Content starts

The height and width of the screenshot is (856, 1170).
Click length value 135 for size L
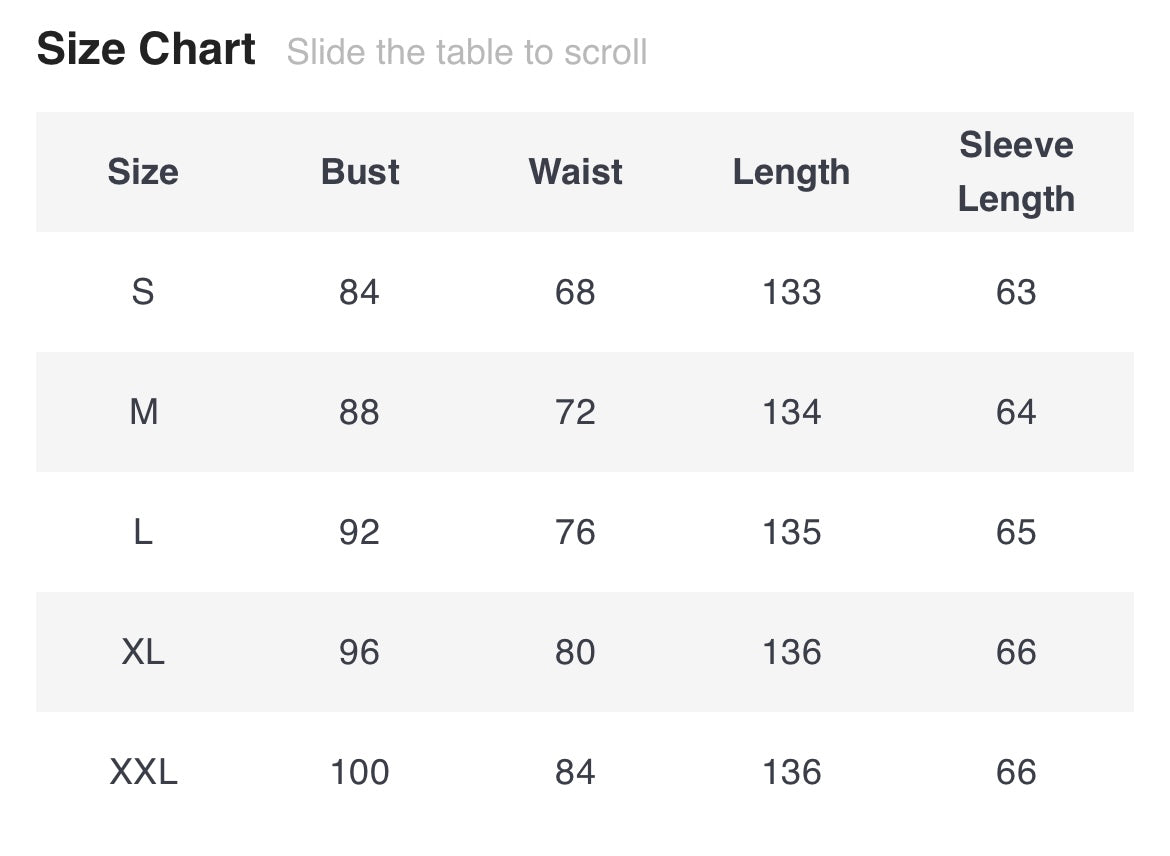click(791, 532)
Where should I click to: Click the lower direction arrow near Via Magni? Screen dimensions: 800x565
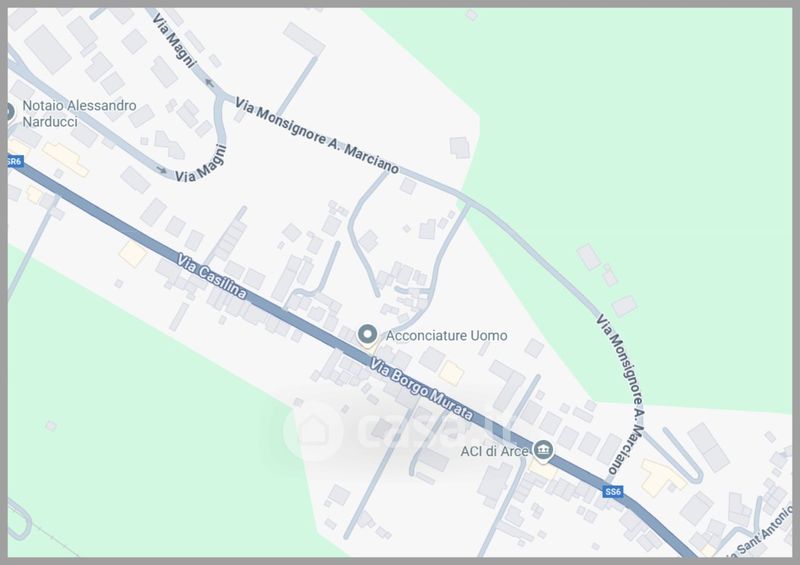point(161,170)
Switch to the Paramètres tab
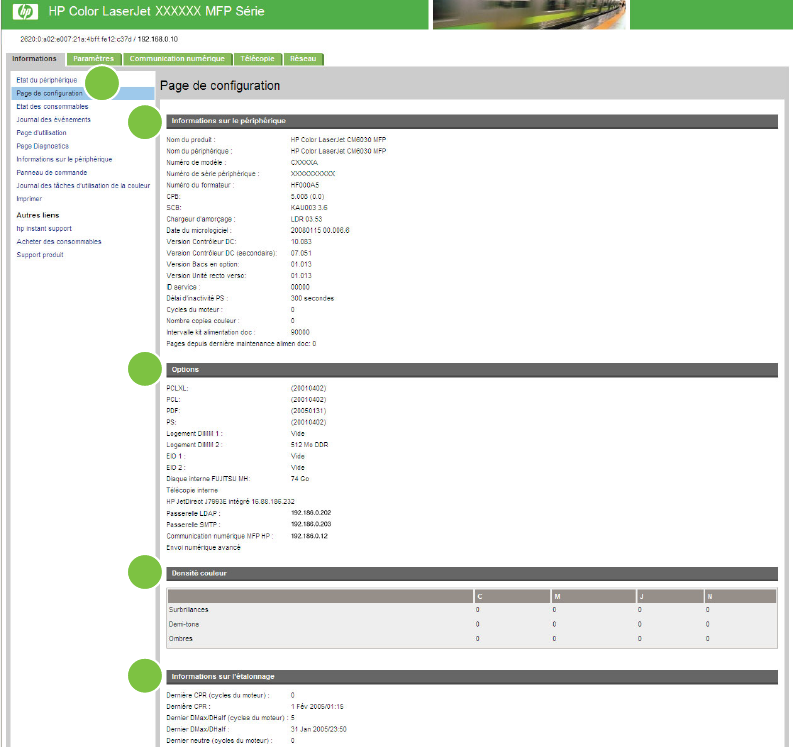This screenshot has width=793, height=747. [x=93, y=59]
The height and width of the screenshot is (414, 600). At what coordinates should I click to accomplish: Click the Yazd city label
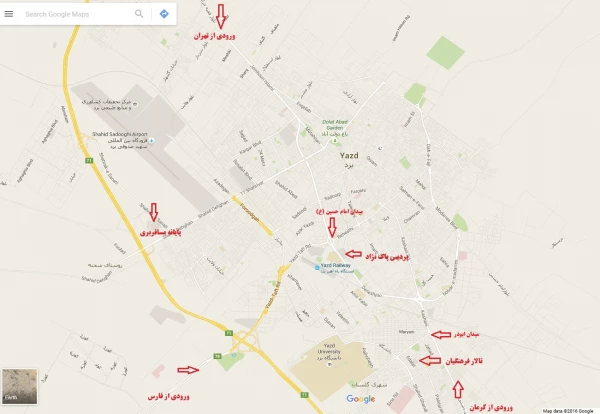[x=349, y=155]
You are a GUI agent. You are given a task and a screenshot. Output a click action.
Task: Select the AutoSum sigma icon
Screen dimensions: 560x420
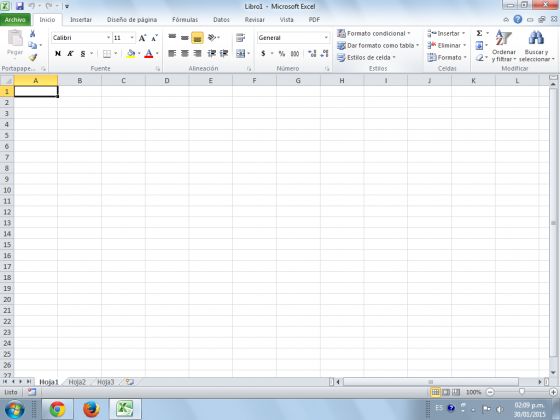coord(479,33)
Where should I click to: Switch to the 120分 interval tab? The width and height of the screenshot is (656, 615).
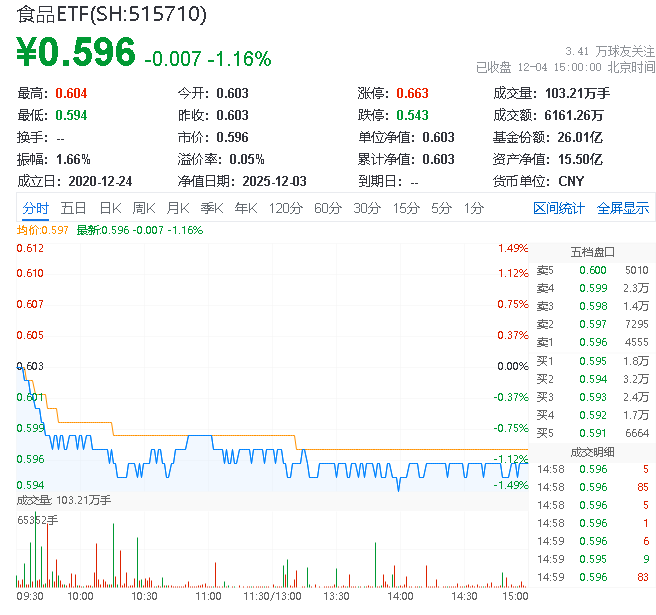coord(285,208)
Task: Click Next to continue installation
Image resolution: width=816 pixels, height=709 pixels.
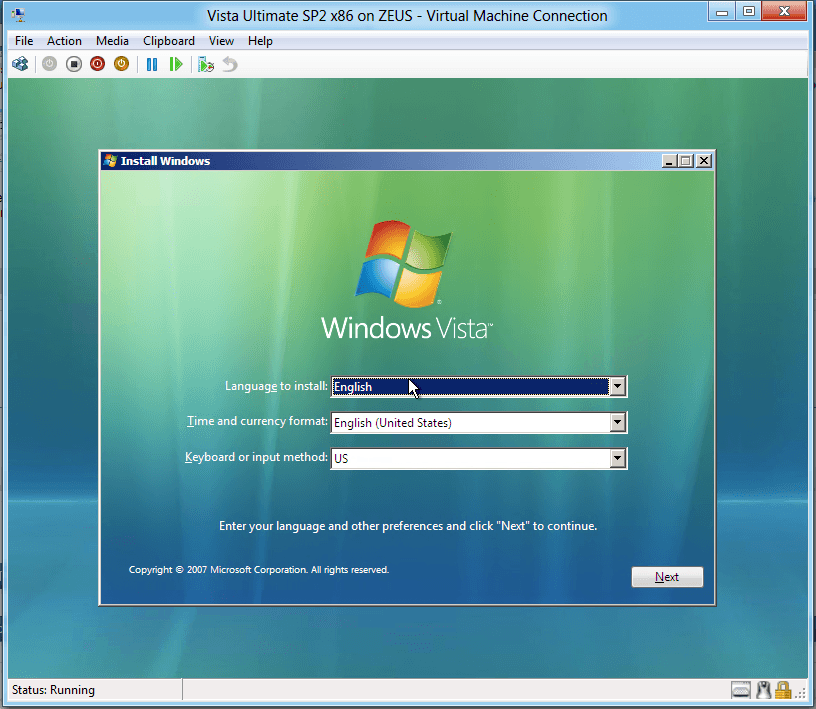Action: pyautogui.click(x=667, y=577)
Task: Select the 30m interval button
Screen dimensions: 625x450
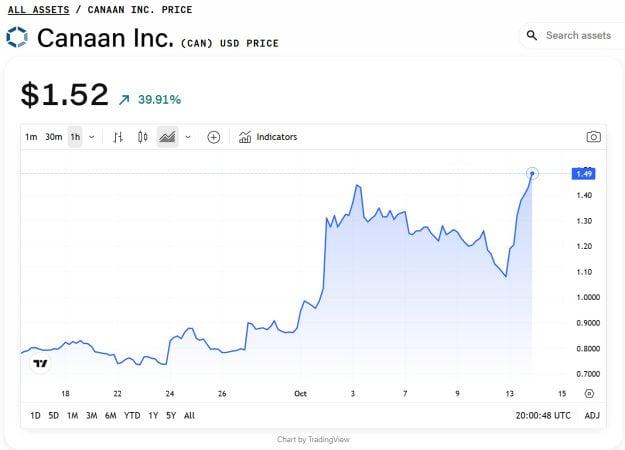Action: click(x=53, y=137)
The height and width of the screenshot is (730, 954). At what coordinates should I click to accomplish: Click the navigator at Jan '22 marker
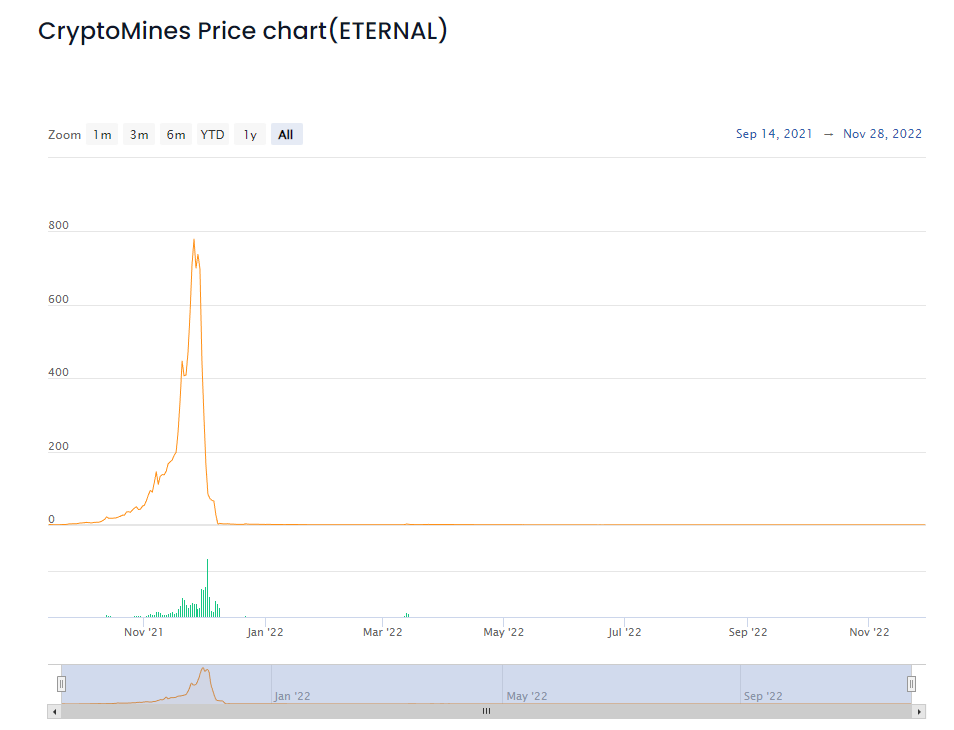pos(292,696)
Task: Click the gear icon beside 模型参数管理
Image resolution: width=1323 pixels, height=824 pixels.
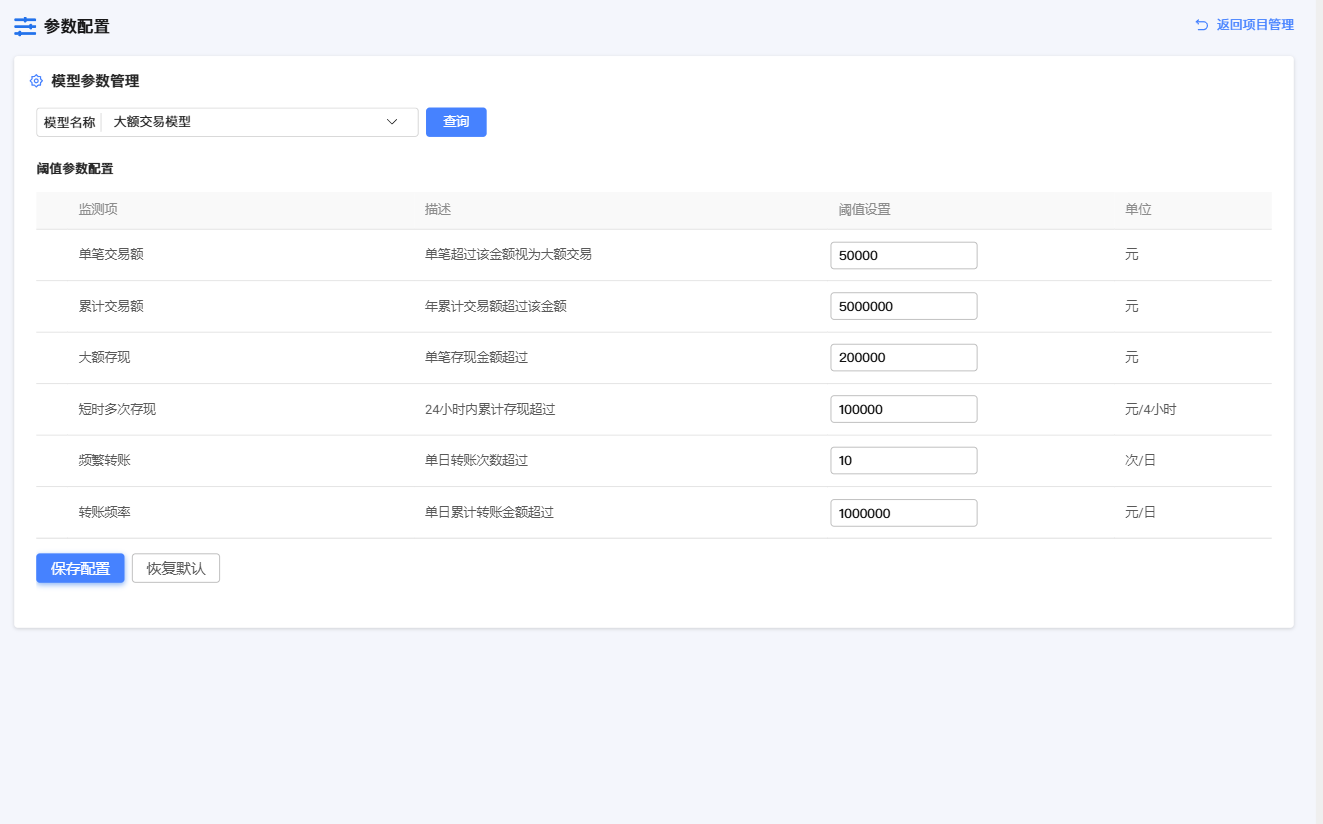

Content ends

» Task to carry out
Leave the images out and transcribe the rest of the material exactly.

» Solution for this problem
The height and width of the screenshot is (856, 1170).
Click length value 135 for size L
click(791, 532)
Where should I click to: Click the lower direction arrow near Via Magni? Screen dimensions: 800x565
point(161,170)
Switch to the Paramètres tab
This screenshot has width=793, height=747. [x=93, y=59]
The height and width of the screenshot is (414, 600). At what coordinates should I click to accomplish: Click the Yazd city label
[x=349, y=155]
You are a GUI agent. You are given a task and a screenshot. Output a click action.
Task: Select the AutoSum sigma icon
Screen dimensions: 560x420
coord(479,33)
Where should I click to: Switch to the 120分 interval tab? The width and height of the screenshot is (656, 615).
coord(285,208)
Task: Click Next to continue installation
Image resolution: width=816 pixels, height=709 pixels.
Action: pyautogui.click(x=667, y=577)
Task: Select the 30m interval button
Screen dimensions: 625x450
Action: click(x=53, y=137)
The height and width of the screenshot is (730, 954). At what coordinates should I click to accomplish: Click the navigator at Jan '22 marker
pos(292,696)
Task: Click the gear icon beside 模型参数管理
Image resolution: width=1323 pixels, height=824 pixels.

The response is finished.